Each year in the UK, between 500 and 1,000 people die from kidney failure because of a shortage of organs for transplant. We have tolerated this avoidable loss of life for decades.
That is not to say that transplant rates are not improving. Far from it; there has been considerable progress in recent years. The longest-ever kidney transplant chain, reported in this newspaper today, is a case in point.
In the US, some 60 operations completed over four months allowed 30 patients with renal failure to obtain new organs. All the patients in the chain had loved ones prepared to donate an organ, but with whom they were themselves ill-matched.

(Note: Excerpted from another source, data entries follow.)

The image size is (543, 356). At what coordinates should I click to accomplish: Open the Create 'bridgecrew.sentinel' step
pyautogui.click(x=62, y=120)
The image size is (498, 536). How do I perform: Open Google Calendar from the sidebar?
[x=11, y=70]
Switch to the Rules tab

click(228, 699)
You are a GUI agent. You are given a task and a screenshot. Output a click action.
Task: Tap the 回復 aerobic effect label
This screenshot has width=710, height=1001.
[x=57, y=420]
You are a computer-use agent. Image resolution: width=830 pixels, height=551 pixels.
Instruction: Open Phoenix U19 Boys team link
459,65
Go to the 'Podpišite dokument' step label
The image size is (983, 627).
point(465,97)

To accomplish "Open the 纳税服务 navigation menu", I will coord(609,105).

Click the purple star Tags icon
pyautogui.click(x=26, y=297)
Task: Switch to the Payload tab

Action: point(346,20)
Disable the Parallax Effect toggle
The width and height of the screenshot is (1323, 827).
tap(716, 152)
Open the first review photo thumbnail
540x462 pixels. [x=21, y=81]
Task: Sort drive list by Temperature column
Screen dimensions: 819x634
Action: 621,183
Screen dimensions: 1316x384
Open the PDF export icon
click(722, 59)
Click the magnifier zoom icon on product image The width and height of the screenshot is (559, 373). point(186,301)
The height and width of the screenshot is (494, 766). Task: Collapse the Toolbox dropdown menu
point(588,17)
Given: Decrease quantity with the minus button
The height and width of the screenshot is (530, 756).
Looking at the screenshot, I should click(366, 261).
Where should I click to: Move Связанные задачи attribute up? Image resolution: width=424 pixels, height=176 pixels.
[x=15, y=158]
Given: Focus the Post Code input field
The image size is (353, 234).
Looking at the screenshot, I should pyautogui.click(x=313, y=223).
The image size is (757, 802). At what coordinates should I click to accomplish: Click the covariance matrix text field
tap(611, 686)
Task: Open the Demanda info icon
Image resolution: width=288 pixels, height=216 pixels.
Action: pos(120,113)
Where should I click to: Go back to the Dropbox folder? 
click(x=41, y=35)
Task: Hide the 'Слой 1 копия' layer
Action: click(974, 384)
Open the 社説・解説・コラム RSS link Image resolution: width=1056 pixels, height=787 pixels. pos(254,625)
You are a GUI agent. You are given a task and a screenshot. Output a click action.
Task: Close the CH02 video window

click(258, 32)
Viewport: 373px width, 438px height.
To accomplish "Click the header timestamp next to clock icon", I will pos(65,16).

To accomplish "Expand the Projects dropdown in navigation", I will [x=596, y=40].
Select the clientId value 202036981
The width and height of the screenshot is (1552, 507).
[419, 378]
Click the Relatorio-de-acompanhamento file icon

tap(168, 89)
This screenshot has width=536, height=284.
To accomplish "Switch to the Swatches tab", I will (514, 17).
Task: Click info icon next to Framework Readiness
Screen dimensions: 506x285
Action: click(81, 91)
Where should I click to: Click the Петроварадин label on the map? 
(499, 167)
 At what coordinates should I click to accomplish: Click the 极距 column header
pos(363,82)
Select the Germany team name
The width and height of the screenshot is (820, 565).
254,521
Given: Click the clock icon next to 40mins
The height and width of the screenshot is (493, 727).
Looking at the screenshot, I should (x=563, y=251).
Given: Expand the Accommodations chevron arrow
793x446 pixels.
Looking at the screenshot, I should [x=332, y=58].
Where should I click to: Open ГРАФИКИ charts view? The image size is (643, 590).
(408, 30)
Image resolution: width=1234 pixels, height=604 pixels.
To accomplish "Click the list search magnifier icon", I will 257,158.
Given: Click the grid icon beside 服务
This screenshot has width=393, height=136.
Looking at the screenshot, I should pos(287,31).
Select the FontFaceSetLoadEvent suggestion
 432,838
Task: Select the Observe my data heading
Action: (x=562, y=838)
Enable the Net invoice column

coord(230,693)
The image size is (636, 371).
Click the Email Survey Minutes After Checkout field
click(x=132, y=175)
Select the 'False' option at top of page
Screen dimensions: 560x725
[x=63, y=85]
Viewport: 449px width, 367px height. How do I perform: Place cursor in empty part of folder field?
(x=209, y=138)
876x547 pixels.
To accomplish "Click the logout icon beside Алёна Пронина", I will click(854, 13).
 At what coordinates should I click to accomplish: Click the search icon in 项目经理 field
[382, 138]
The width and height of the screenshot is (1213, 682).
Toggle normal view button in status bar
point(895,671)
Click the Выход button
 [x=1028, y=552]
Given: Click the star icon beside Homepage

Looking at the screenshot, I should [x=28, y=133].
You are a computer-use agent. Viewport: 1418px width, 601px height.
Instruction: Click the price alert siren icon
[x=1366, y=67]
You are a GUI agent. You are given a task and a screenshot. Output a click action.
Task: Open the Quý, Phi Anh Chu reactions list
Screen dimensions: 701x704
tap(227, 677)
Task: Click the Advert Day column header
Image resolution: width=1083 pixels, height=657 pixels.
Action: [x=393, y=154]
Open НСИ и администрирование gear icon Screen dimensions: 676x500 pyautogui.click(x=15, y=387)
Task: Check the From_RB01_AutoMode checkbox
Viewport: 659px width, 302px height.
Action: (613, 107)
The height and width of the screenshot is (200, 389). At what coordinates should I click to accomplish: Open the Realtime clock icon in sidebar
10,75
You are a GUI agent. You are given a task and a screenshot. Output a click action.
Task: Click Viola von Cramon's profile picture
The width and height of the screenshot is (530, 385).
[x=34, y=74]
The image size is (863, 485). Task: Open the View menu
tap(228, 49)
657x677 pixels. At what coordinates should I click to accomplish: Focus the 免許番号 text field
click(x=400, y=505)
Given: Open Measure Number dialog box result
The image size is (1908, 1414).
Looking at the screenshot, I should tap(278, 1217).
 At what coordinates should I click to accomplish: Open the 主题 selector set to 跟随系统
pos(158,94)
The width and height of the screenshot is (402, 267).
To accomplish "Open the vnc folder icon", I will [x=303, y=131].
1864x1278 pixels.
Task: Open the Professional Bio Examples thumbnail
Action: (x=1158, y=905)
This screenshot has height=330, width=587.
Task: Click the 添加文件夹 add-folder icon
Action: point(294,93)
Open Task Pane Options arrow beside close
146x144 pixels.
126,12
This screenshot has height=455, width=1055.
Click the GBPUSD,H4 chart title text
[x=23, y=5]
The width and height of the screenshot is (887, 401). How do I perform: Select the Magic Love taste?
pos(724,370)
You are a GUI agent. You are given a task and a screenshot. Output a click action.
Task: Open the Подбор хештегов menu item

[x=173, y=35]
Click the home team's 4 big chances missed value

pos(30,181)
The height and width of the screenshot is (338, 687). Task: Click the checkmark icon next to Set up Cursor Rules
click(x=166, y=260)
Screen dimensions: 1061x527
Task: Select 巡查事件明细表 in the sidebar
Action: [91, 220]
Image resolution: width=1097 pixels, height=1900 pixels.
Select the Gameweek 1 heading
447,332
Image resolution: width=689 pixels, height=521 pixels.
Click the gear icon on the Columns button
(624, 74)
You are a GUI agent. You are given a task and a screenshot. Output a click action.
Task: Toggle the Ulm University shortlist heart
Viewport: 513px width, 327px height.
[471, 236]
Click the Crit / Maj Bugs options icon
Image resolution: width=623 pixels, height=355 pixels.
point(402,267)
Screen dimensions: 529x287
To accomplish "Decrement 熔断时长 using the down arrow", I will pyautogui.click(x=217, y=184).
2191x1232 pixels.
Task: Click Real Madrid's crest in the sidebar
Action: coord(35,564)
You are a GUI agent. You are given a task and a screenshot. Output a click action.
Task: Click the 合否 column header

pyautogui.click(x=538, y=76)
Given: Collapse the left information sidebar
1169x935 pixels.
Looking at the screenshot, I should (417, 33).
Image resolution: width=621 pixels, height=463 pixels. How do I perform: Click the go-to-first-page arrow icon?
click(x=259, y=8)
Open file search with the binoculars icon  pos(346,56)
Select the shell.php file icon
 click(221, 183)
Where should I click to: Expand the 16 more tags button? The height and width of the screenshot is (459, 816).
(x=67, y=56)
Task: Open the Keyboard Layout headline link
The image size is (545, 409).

To solve the problem, the National Kidney Registry devised a meticulous plan linking everyone together so that each donor could give and each recipient receive, without doing so directly from or to each other.
Here in Britain, however, NHS Blood and Transplant says that although it has "aspirations", it is not yet ready to host such extensive transplant chains. But there is still much more that could be done.
The requirement for driving licence applicants to say if they would be prepared to donate their organs could be extended to other documents, for example. Or the search for donors could be extended from intensive care to accident-and-emergency departments, where the wider availability of CT scanners means patients admitted with brain damage following a stroke can be readily assessed. The measure likely to have the biggest impact, however, would be to replace Britain's "opt-in" policy – which requires individuals to signal their willingness by joining the National Donor Register – with an "opt-out" policy that assumes all are donors unless they specify to the contrary.
The proposal was rejected by the Government in 2008 on the grounds that an opt-out system was paternalistic, ran counter to the emphasis on choice, and could even damage the trust between patients and doctors. We disagree. Rather, it would establish a culture where donation is simply normal – which is as it should be. And thousands of lives would be saved.